Task statement
Every line below between the one holding "Brunssi kahdelle Taiteen" and the one holding "Viikon turkulainen (32, 1734)", inclusive, should be copied exactly, and no other line.

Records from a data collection
********

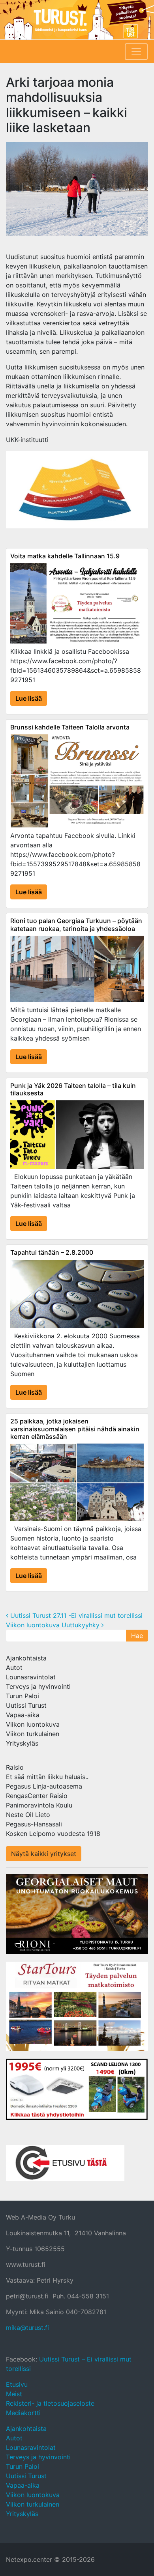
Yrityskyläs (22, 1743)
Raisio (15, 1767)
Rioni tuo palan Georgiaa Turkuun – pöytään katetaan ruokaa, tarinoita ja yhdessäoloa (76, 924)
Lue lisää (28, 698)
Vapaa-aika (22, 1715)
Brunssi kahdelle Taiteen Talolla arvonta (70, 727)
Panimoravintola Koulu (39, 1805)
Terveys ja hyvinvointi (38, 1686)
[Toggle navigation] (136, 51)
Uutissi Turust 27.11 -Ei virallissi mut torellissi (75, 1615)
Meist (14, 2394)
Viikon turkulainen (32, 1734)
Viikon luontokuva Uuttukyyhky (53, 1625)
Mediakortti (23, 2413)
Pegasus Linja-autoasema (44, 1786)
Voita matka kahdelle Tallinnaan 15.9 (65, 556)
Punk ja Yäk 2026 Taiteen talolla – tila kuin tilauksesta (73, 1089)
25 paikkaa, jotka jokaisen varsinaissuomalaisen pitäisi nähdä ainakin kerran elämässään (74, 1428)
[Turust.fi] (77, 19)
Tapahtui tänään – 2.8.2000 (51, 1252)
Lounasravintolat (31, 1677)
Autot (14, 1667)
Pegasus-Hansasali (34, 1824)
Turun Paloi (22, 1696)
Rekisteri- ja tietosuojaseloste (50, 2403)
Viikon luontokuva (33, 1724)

********

Problem solution
Brunssi kahdelle Taiteen Talolla arvonta (70, 727)
Panimoravintola Koulu (39, 1805)
Terveys ja hyvinvointi (38, 1686)
[Toggle navigation] (136, 51)
Uutissi Turust 27.11 -Ei virallissi mut torellissi (75, 1615)
Meist (14, 2394)
Viikon turkulainen (32, 1734)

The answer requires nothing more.